I suppose getting a President to use the active rather than passive voice represents progress for those with minimal expectations about accountability. But it’s disappointing Baker and his editors made no effort to examine the nature of Mr. Obama’s mistake or what that tells us about how the Administration views its governing responsibilities. Instead we’re seeing articles about whether the executive branch’s response actions were diligent or displayed managerial competence — okay — but little on whether the prevailing, bipartisan governing philosophy under which this all came down has fundamentally, catastrophically, but predictably failed again.

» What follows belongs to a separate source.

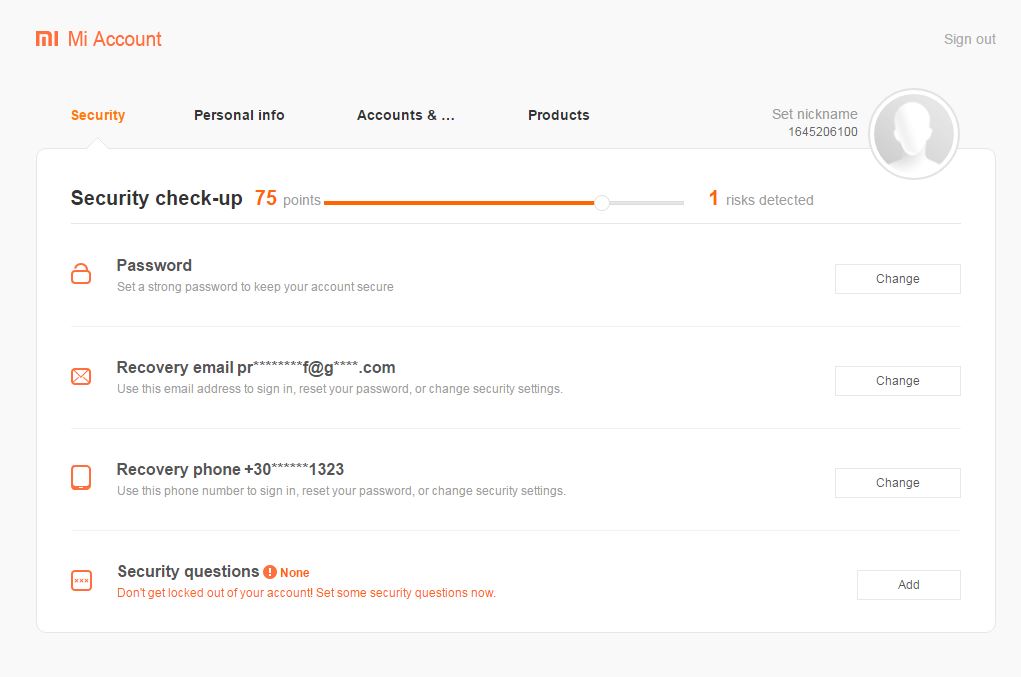Click the Password lock icon

click(x=81, y=274)

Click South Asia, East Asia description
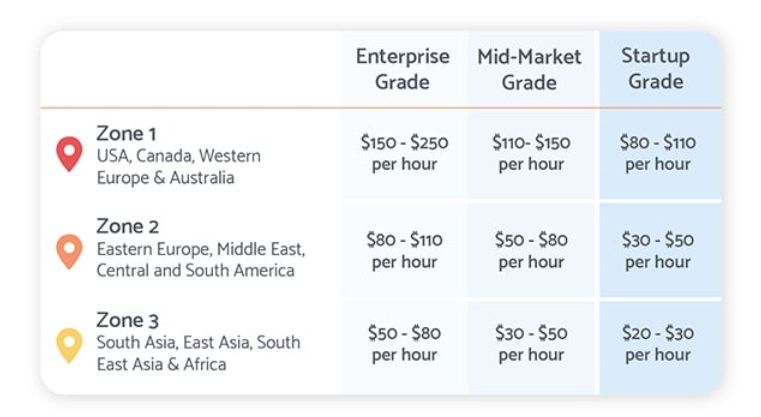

At yesterday’s presser, this is the exchange that mattered [my bold]:
Calmes: Thank you Mr. President. I want to follow up on an exchange you had with [CBS's Chip Reid]. Leaving aside the existing permits for drilling in the Gulf, before, weeks before BP, you had called for expanded drilling. Do you now regret that decision, and why did you do so knowing what you have described today about this sort of dysfunction in the MMS?

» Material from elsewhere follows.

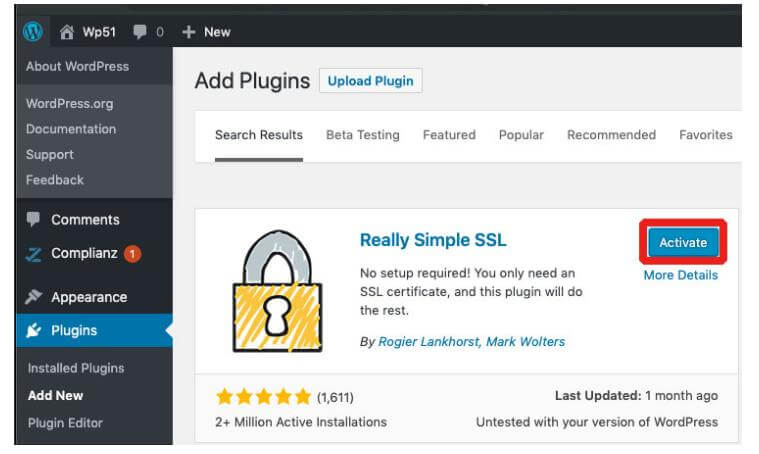
Task: Open the Beta Testing tab
Action: click(x=363, y=135)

Obama: I continue to believe what I said at that time, which was that domestic oil production is an important part of our overall energy mix. It has to be part of an overall energy strategy. I also believe it is insufficient to meet the needs of our future, which is why I’ve made huge investments in clean energy, why we continue to promote solar and wind and biodiesel, and a whole range of other approaches . . . why we’re putting so much emphasis on energy efficiency.
But we’re not going to transition to these clean energy strategies right away. I mean, we’re still years off and some technological breakthroughs away from being able to operate on purely a clean energy grid. During that time, we’re going to be using oil. And to the extent that we’re using oil, it makes sense for us to develop our oil and natural gas resources here in the United States, and not simply rely on imports. That’s important for our economy, that’s important for economic growth.

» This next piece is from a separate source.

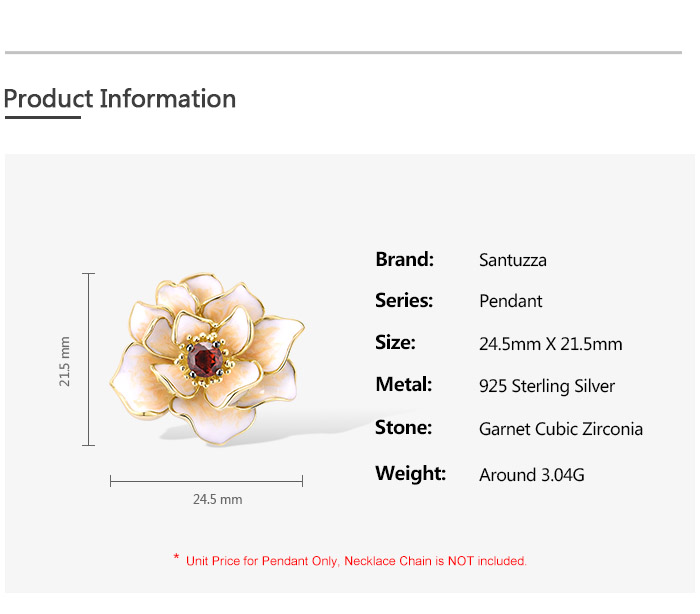Screen dimensions: 700x614
Task: Select the Metal: label
Action: [x=403, y=385]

So, the overall framework, which is to say domestic oil production should be part of our overall energy mix, I think continues to be the right one.
Where I was wrong was in my belief that the oil companies had their act together when it came to worst case scenarios. . . .
So the key point here is not the President taking responsibility; it’s the admission that he was wrong in what he believed, and that belief goes to the core of what’s wrong with the dominant Washington view about the relationship between government and the corporate world.
To be sure, it’s not clear how any intelligent government official could assume that "the oil companies had their act together," that industry and government would be functioning with honest oversight and adequate regard for the public interest or that the "cozy relationship" would ever give sufficient attention to risks and catastrophic consequences. Since the President says he already understood MMS and Interior needed to be cleaned up and had appointed Secretary Salazar to do just that, it’s not credible for the President to tell us now, millions of spilled gallons and thousands of acres of destroyed wetlands later, that he’s just now learning a misregulated industry "didn’t have it’s act together."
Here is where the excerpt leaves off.